Consigne ▸
Recopiez tous les enregistrements ci-dessous ligne par ligne, sans rien y changer.

Enregistrements fournis ▸
---------------

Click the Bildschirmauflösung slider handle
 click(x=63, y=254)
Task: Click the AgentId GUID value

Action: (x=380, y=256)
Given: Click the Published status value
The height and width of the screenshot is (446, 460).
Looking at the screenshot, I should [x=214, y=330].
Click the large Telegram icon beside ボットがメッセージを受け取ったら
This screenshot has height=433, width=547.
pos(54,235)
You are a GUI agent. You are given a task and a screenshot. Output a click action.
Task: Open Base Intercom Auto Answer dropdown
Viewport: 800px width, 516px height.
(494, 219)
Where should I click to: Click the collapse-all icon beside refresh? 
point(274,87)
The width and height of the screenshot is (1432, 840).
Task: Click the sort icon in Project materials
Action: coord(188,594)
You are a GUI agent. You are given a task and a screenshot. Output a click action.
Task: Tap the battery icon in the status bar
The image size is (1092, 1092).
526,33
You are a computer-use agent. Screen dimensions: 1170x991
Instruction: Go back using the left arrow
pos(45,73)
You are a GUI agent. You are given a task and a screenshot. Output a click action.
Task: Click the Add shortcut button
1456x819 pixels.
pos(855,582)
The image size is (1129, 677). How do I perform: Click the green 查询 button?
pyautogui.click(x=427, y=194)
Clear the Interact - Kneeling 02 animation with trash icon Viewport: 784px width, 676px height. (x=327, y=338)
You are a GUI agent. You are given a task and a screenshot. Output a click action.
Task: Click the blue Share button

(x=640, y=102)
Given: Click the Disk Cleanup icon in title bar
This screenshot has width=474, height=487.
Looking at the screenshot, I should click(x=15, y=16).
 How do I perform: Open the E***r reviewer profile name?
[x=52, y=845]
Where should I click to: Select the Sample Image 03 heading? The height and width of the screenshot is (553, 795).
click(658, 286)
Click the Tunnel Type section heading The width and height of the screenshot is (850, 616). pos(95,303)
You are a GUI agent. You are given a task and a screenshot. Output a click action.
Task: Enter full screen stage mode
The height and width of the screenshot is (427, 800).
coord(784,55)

---------------

Réponse attendue ▸
Click the Bildschirmauflösung slider handle
 click(x=63, y=254)
Task: Click the AgentId GUID value

Action: (x=380, y=256)
Given: Click the Published status value
The height and width of the screenshot is (446, 460).
Looking at the screenshot, I should [x=214, y=330].
Click the large Telegram icon beside ボットがメッセージを受け取ったら
This screenshot has height=433, width=547.
pos(54,235)
You are a GUI agent. You are given a task and a screenshot. Output a click action.
Task: Open Base Intercom Auto Answer dropdown
Viewport: 800px width, 516px height.
(494, 219)
Where should I click to: Click the collapse-all icon beside refresh? 
point(274,87)
The width and height of the screenshot is (1432, 840).
Task: Click the sort icon in Project materials
Action: coord(188,594)
You are a GUI agent. You are given a task and a screenshot. Output a click action.
Task: Tap the battery icon in the status bar
The image size is (1092, 1092).
526,33
You are a computer-use agent. Screen dimensions: 1170x991
Instruction: Go back using the left arrow
pos(45,73)
You are a GUI agent. You are given a task and a screenshot. Output a click action.
Task: Click the Add shortcut button
1456x819 pixels.
pos(855,582)
The image size is (1129, 677). How do I perform: Click the green 查询 button?
pyautogui.click(x=427, y=194)
Clear the Interact - Kneeling 02 animation with trash icon Viewport: 784px width, 676px height. (x=327, y=338)
You are a GUI agent. You are given a task and a screenshot. Output a click action.
Task: Click the blue Share button

(x=640, y=102)
Given: Click the Disk Cleanup icon in title bar
This screenshot has width=474, height=487.
Looking at the screenshot, I should click(x=15, y=16).
 How do I perform: Open the E***r reviewer profile name?
[x=52, y=845]
Where should I click to: Select the Sample Image 03 heading? The height and width of the screenshot is (553, 795).
click(658, 286)
Click the Tunnel Type section heading The width and height of the screenshot is (850, 616). pos(95,303)
You are a GUI agent. You are given a task and a screenshot. Output a click action.
Task: Enter full screen stage mode
The height and width of the screenshot is (427, 800).
coord(784,55)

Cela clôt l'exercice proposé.